▶ [About this exercise]: All lines from the one containing "Età biologica (896, 434)" through the final line of the records below should be reproduced exactly, with the pictures left out.

▶ [Stored data entries]:
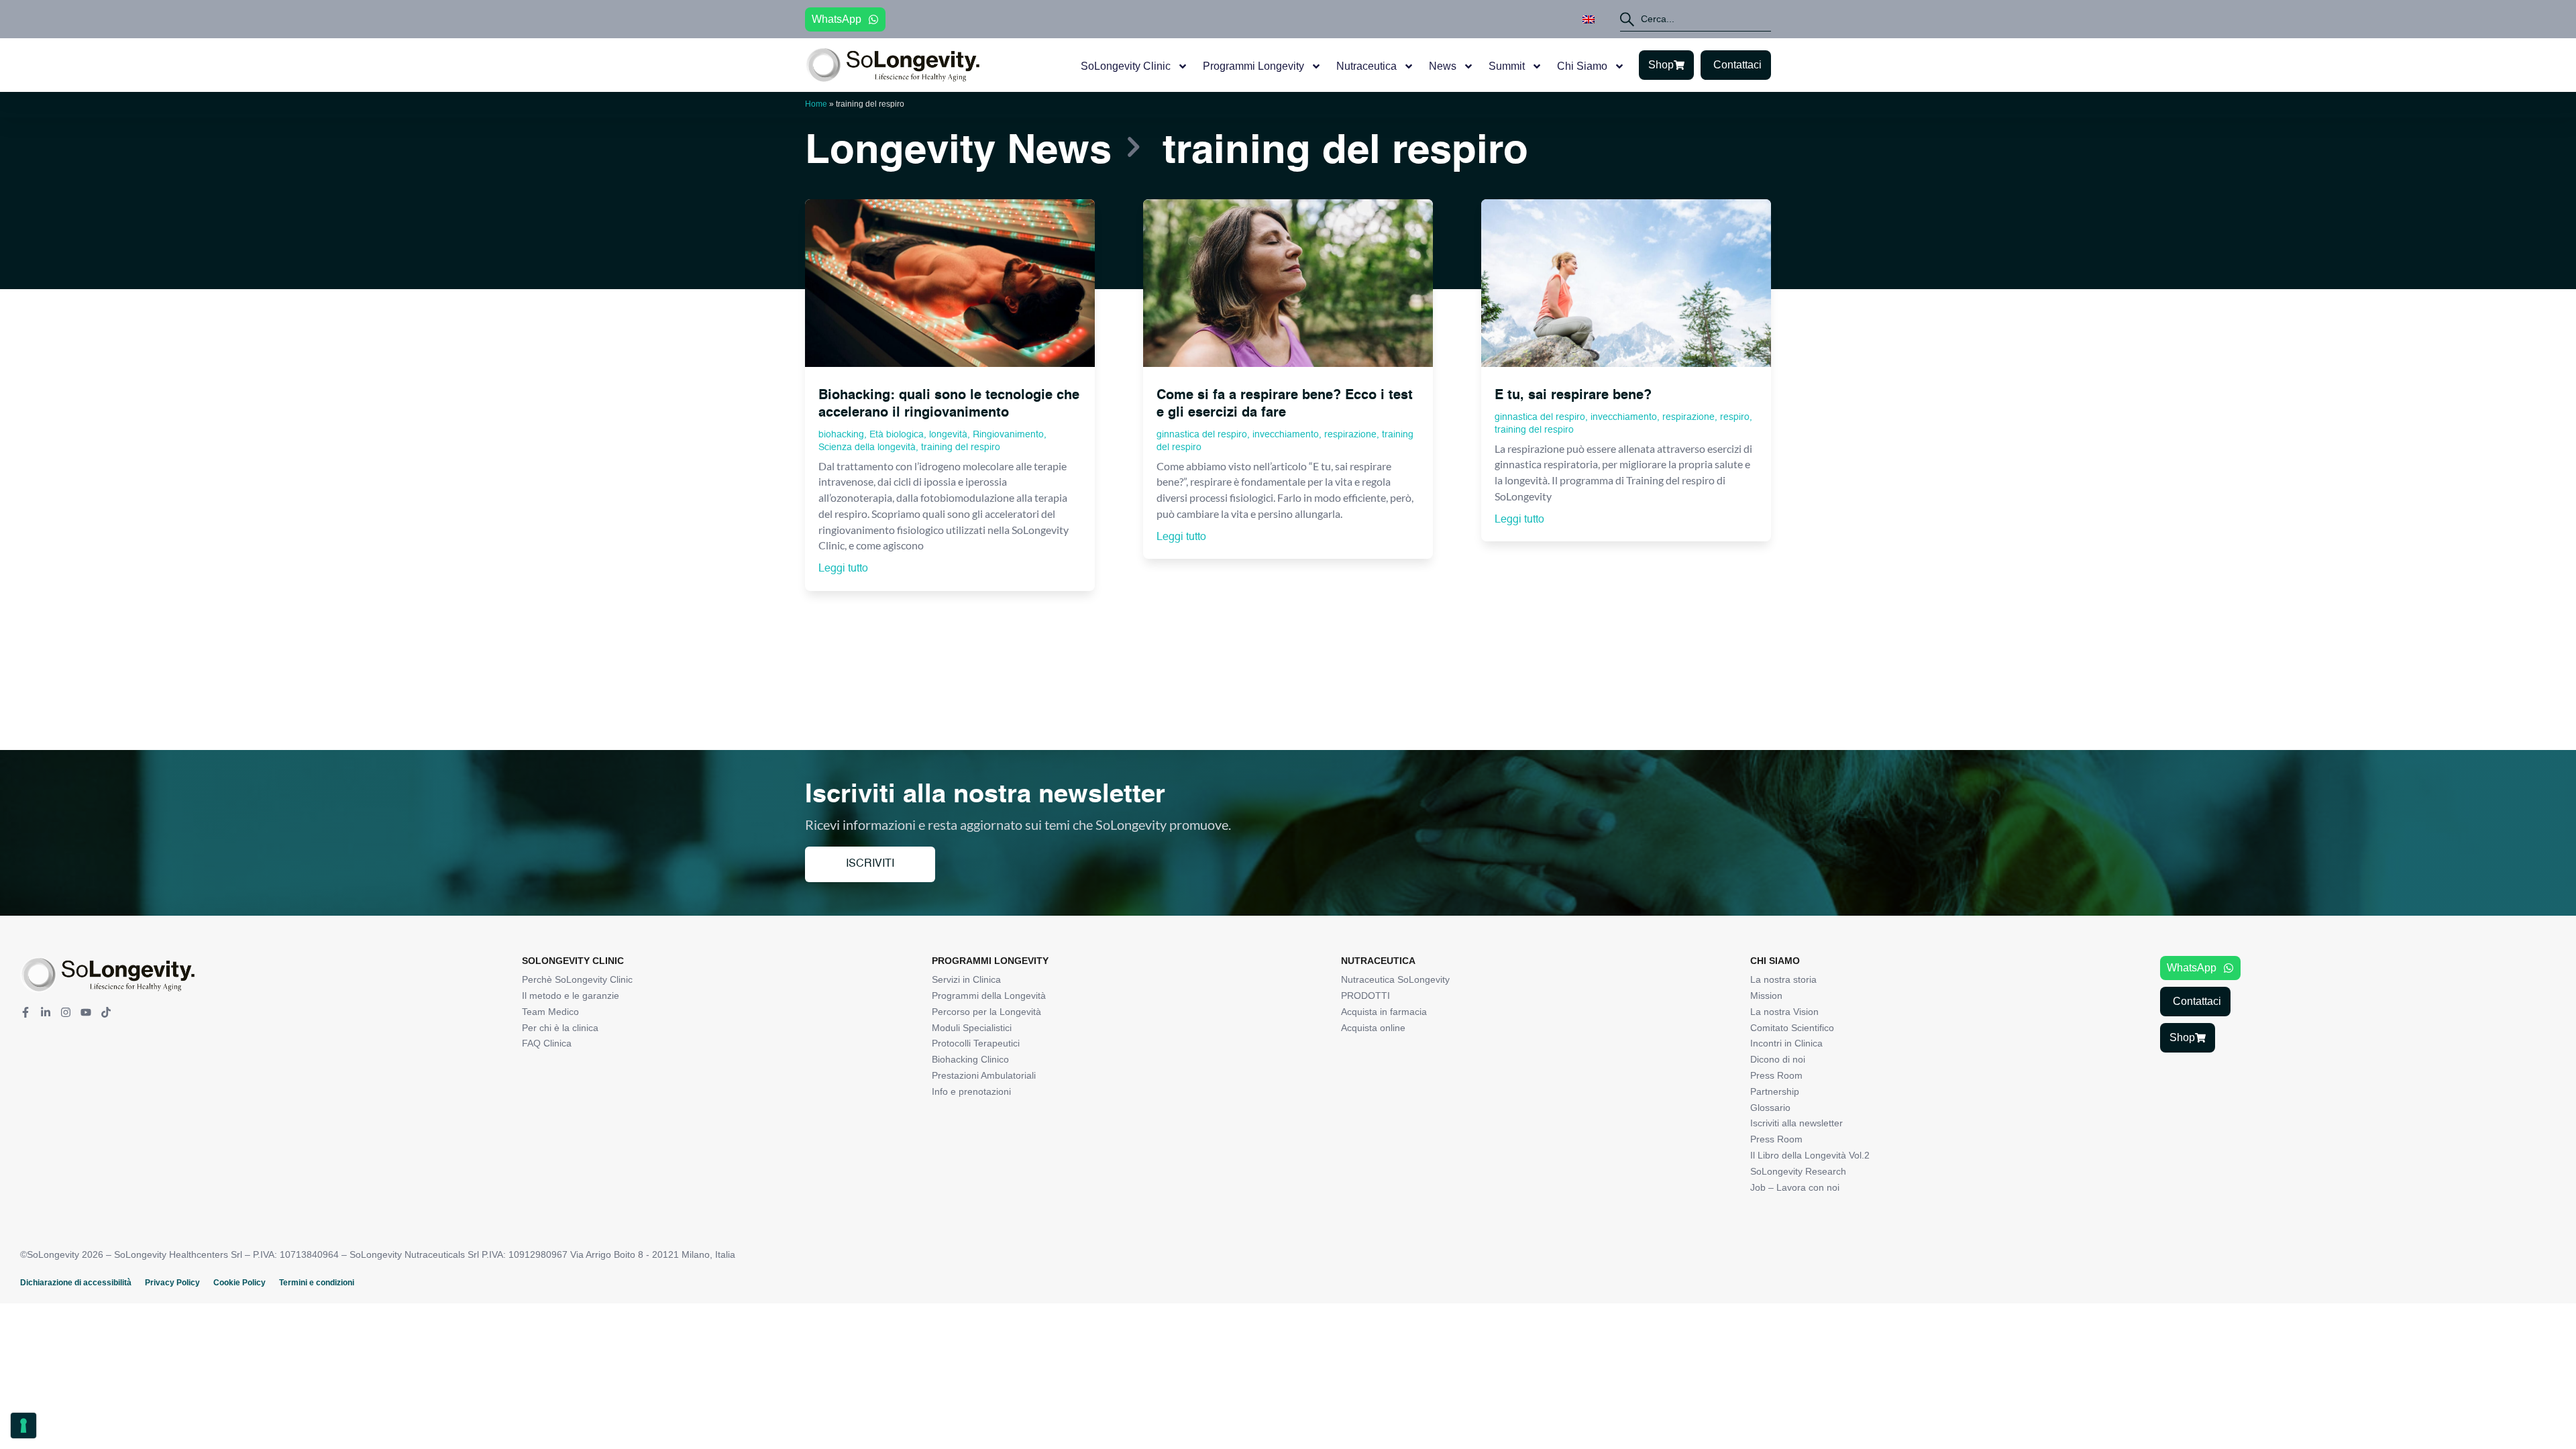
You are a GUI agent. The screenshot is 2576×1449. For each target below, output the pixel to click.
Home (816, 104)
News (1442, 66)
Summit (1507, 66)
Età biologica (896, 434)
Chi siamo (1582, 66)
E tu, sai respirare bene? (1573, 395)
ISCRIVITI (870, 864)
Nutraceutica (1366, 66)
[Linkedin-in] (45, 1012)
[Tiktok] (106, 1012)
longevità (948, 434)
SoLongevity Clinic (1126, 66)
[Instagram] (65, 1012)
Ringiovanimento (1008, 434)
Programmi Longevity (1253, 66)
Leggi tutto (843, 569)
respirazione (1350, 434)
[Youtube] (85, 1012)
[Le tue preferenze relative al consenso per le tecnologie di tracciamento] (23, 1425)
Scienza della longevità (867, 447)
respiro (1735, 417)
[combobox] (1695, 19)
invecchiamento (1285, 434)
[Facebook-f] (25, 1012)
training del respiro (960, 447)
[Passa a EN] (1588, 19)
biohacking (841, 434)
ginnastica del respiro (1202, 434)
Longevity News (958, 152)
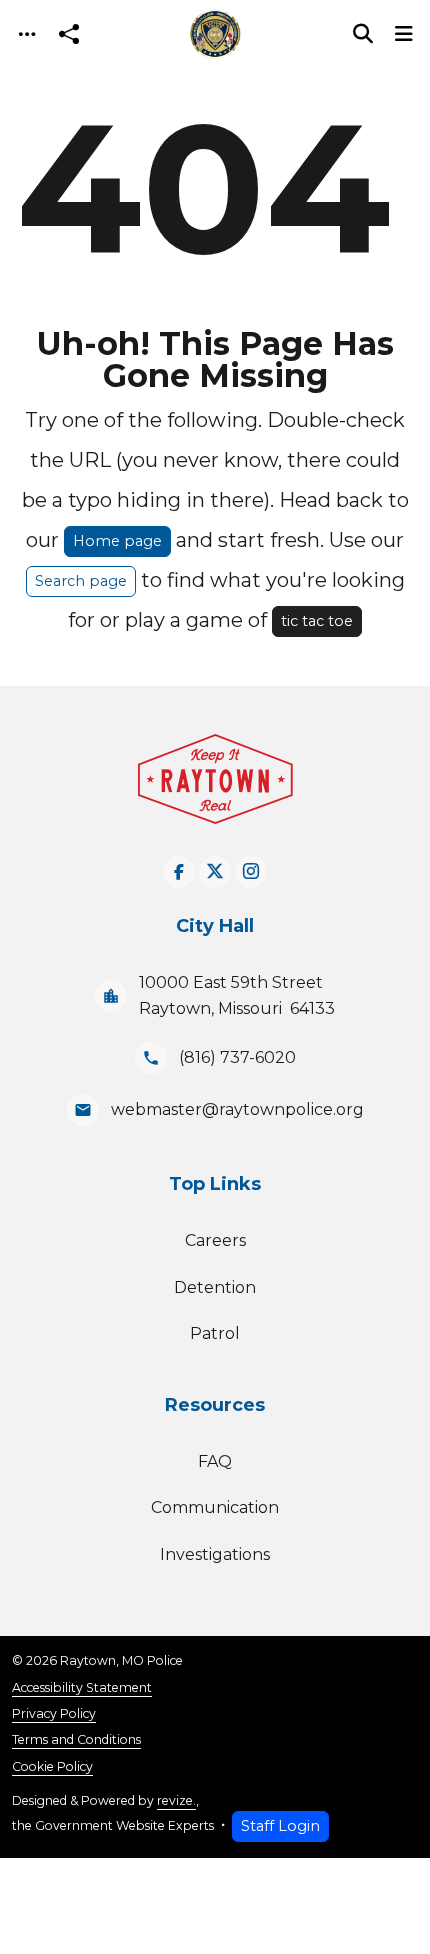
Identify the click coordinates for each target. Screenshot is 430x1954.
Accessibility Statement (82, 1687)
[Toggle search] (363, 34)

▶ [Exercise answer]:
Età biologica (896, 434)
Chi siamo (1582, 66)
E tu, sai respirare bene? (1573, 395)
ISCRIVITI (870, 864)
Nutraceutica (1366, 66)
[Linkedin-in] (45, 1012)
[Tiktok] (106, 1012)
longevità (948, 434)
SoLongevity Clinic (1126, 66)
[Instagram] (65, 1012)
Ringiovanimento (1008, 434)
Programmi Longevity (1253, 66)
Leggi tutto (843, 569)
respirazione (1350, 434)
[Youtube] (85, 1012)
[Le tue preferenze relative al consenso per le tecnologie di tracciamento] (23, 1425)
Scienza della longevità (867, 447)
respiro (1735, 417)
[combobox] (1695, 19)
invecchiamento (1285, 434)
[Facebook-f] (25, 1012)
training del respiro (960, 447)
[Passa a EN] (1588, 19)
biohacking (841, 434)
ginnastica del respiro (1202, 434)
Longevity News (958, 152)
Identify the click coordinates for each target. Screenshot is 430x1954.
Accessibility Statement (82, 1687)
[Toggle search] (363, 34)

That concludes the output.